I’ve seen a lot of posts recently — in the Chinese-speaking world and the English-speaking world — talking about harness engineering.
Most of them just cover the concept, with very little detail.
And honestly, some of the systems described are so complex I can’t believe they’d keep running without crashing.
So over the weekend, I built something myself.
It’s funny — I’ve built a lot of personal projects, but most of them die within 10 iterations. When I say dead, I mean they spiral: adding a feature causes bugs, fixing those bugs creates more bugs.
That’s exactly the spiral harness engineering is supposed to prevent.
People make it sound complicated. The way I built it is pretty dumb and simple — but it works. And I did learn a lot from the original post .
Rule 1: Make the worktree bootable.
This is critical if you want agents to work in parallel.
Use bun (or pnpm) for the frontend package manager — the cache mechanism means dependencies download in a flash. Use uv to manage the data pipeline environment and dependencies. Every worktree starts instantly, no pain.
Rule 2: Set the standard.
Treat it like you’re handling a ticket end-to-end. Lint, unit test, passing build — those are the basics.

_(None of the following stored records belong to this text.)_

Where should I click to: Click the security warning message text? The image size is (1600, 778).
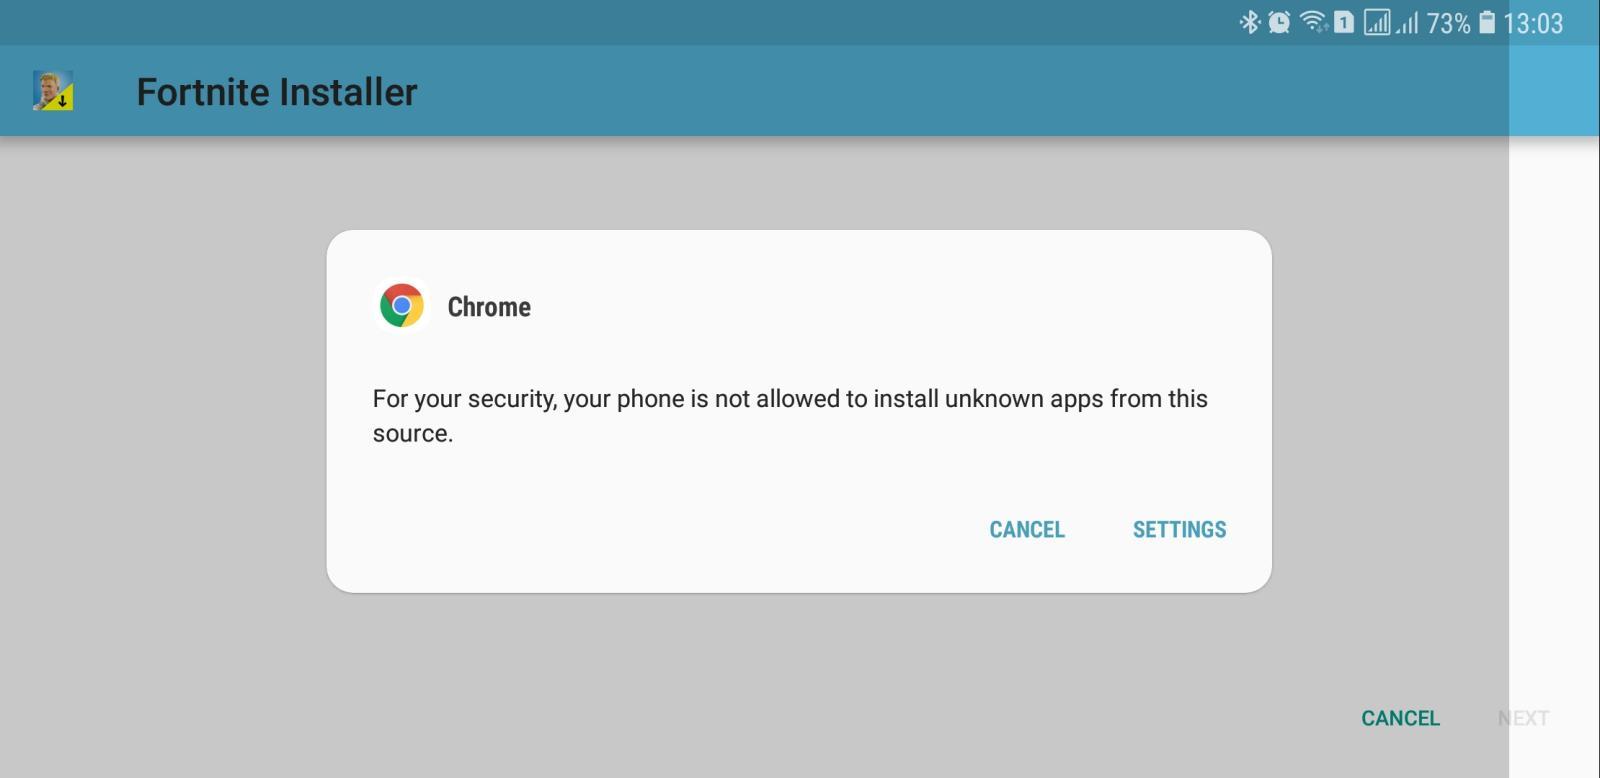(790, 415)
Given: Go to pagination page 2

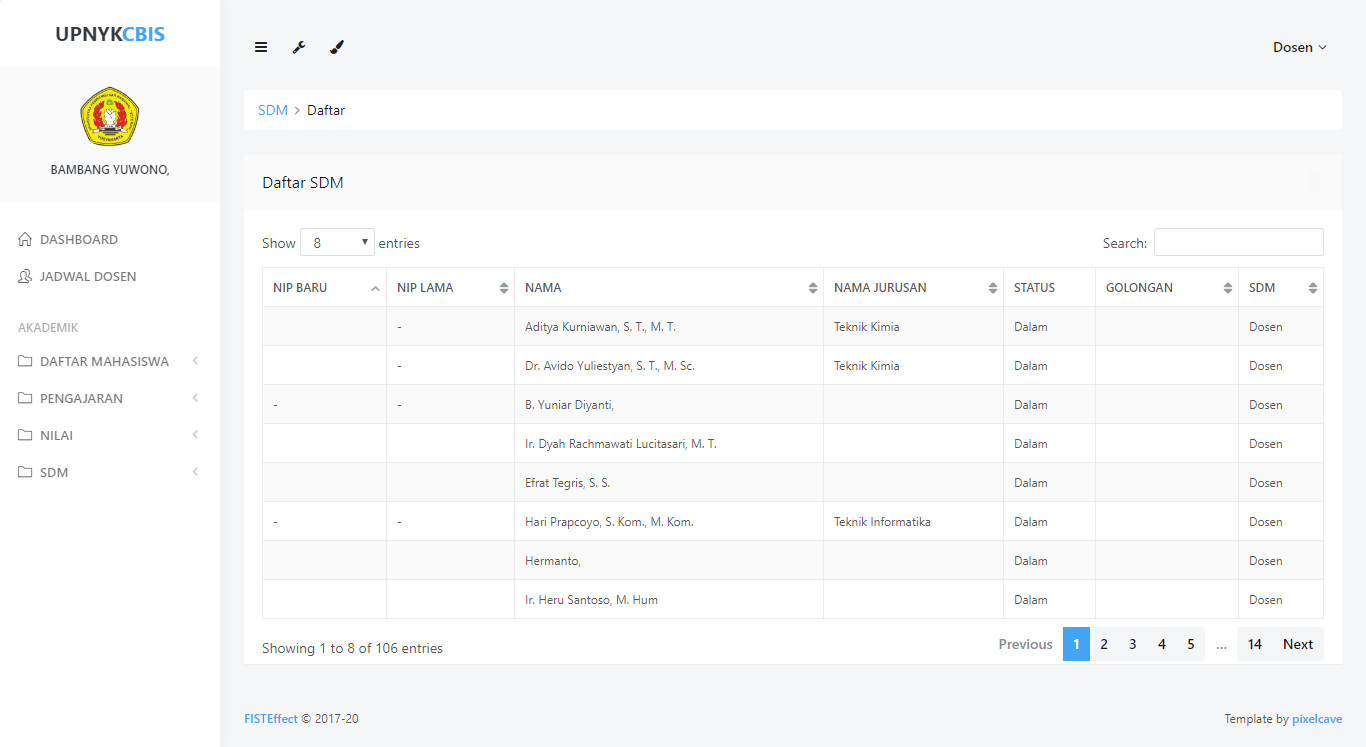Looking at the screenshot, I should [x=1104, y=645].
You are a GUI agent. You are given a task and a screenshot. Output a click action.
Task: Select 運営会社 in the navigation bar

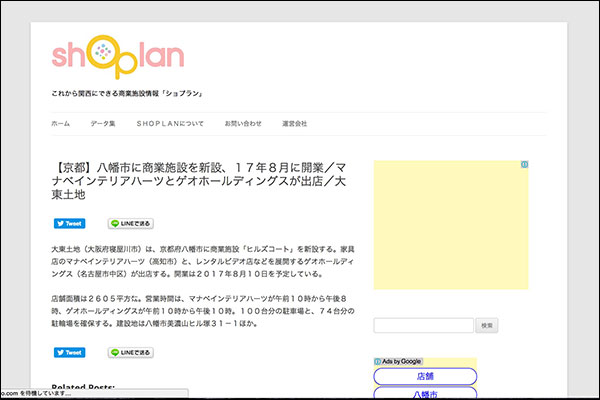coord(294,123)
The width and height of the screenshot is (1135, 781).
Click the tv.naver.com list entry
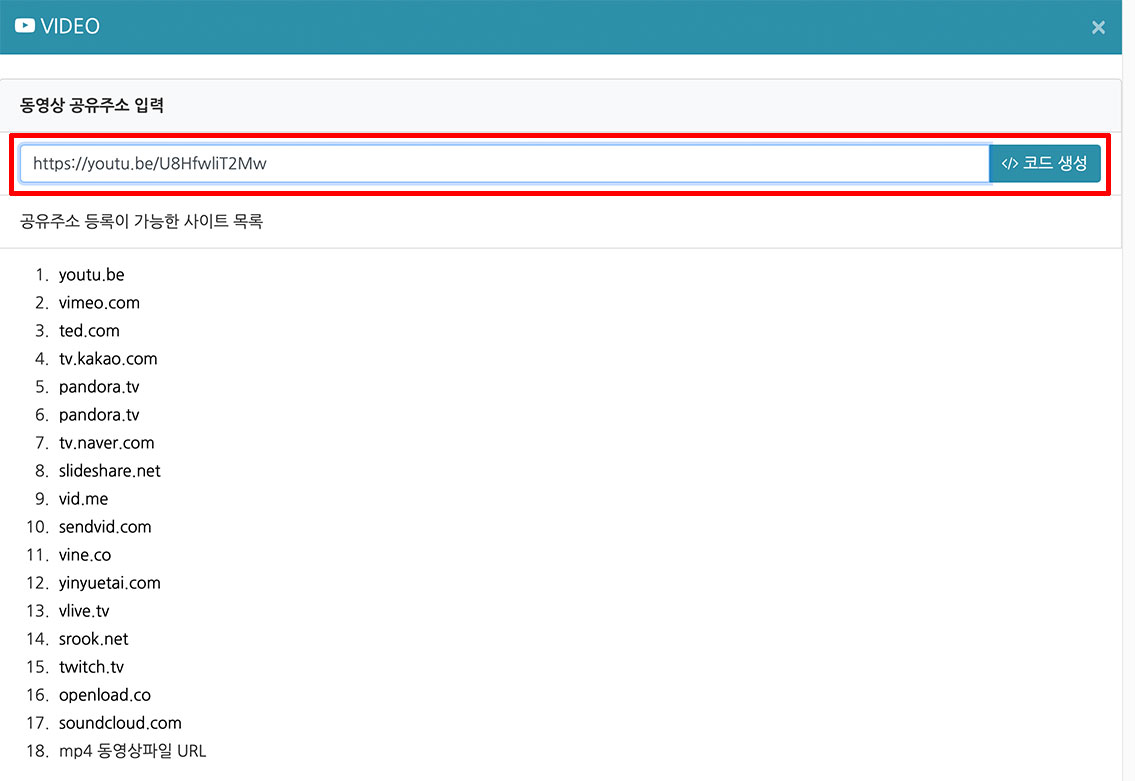point(106,443)
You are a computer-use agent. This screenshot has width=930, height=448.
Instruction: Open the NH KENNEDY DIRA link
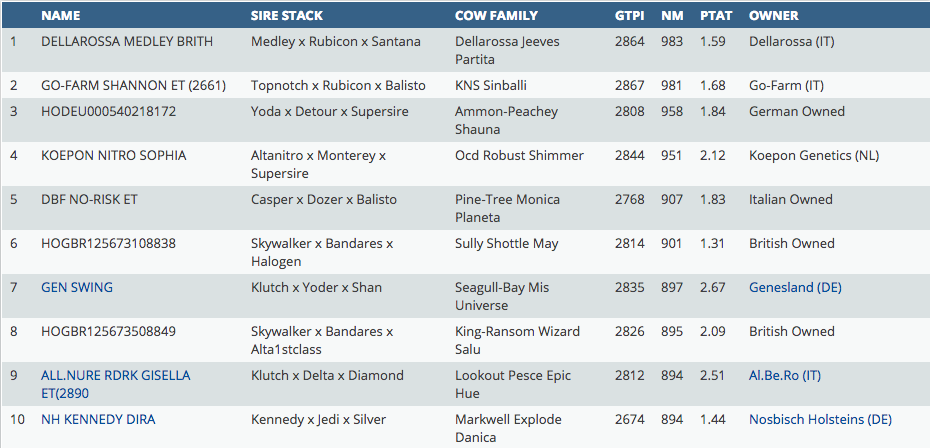pyautogui.click(x=98, y=420)
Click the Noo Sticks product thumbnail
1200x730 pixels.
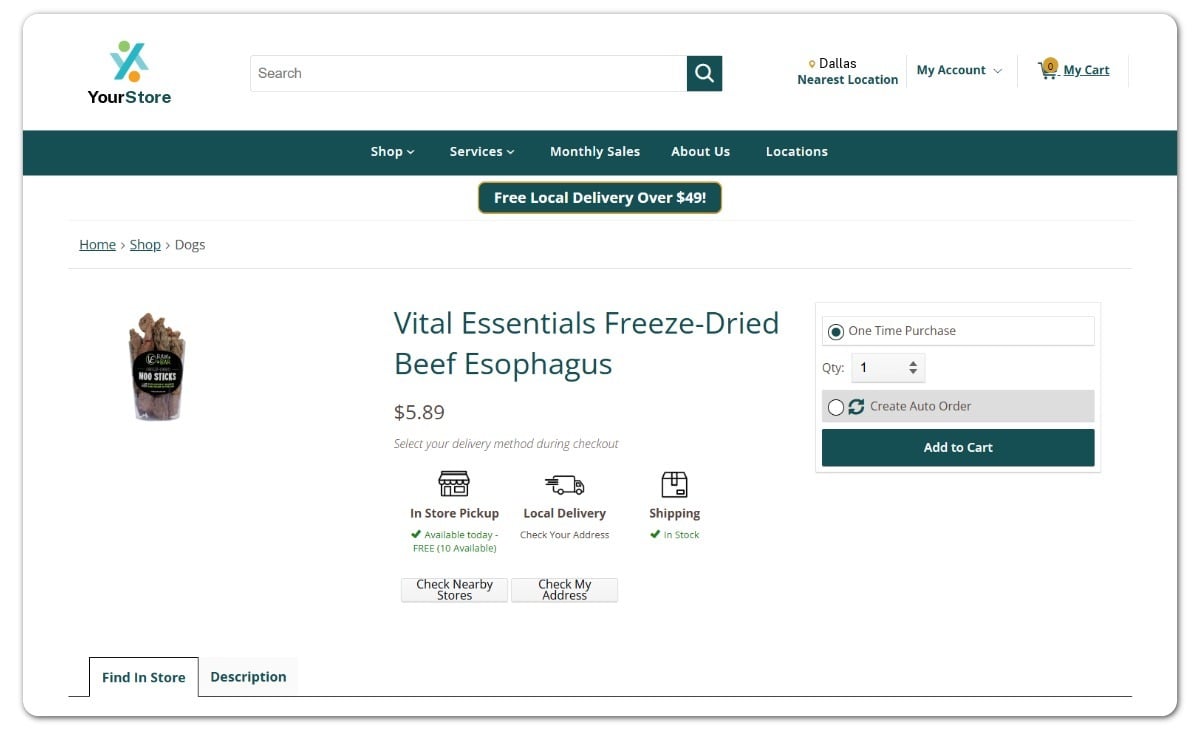tap(157, 366)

But for an app with UI, the critical one is UI testing.
Here I use agent browser and Playwright CLI . Both differ from traditional e2e tests, which go stale quickly when selectors change. With these tools, you pair with them for a round or two, describe how your app looks, and document it in a markdown file.
After that, you just say: “I expect if I click X, Y should pop up.”
All natural language.
Those two rules took most of my time. The rest — tech stack, infrastructure — I made those decisions myself. Agents write the code; architecture is still mine.
Then things started rolling.
I created a skill called decision-plan.
Give it a minimum requirement (including P0 use cases), and it will:
- Explore the codebase
- Create an ADR (Architecture Decision Record) based on the requirement
- Generate an execution plan
The ADR covers high-level design, context, and the why. The execution plan covers the how — which files to change. The execution plan links back to the ADR. Both live inside the codebase as code.
I also created an index.md — a lightweight index so the agent can find the right ADR without scanning through all of them. As ADRs accumulate, they work as a knowledge base — and new ADRs automatically start referencing old ones when the skill is called.
Then the building phase.
I created another skill: build-and-ship. It runs:
- Create a worktree and make sure it’s bootable
- Read the execution plan
- Implement the plan
- Lint / unit test / build
- Bootstrap a dev server (random port) and run smoke tests (Playwright)
- Use
agent browserorPlaywright CLIto visually verify. Save screenshots and recordings. - If everything passes, merge back to main. If anything fails, fix it.
My whole workflow: open 4 terminals, run decision-plan in parallel to generate ADRs and execution plans, clear context when done. Then kick off /build-and-ship ADR-0012. And it works. 48 ADRs later, still going.

I also tried a simple Ralph loop — combining 4 ADRs into a PRD and letting it run autonomously. The loop itself ran fine, but the task splitting wasn’t ideal. Some validation points got missed, and bugs piled up.
I think the ADR/workflow structure isn’t far from supporting a fully autonomous solution. Just not quite there yet.
So what did I actually build with all this? InvestBuddy — import your broker data, track performance, export for tax. Everything stays in the browser.
What did I learn?
1. Good requirements + clear validation points are the best resource you can give an agent.
2. I’m no longer deep in the code details. I’m more like a PM.
I felt like I’d lost control at first. But I got used to it — and I’m actually happier watching things I built work for my own problems.
3. Simple is still better than complex.
The ADR system probably won’t scale to hundreds of ADRs — context limits will bite, agent memory will decay. But it works for this project, and that’s enough.
Build it simple. Make it work. When it breaks, fix it.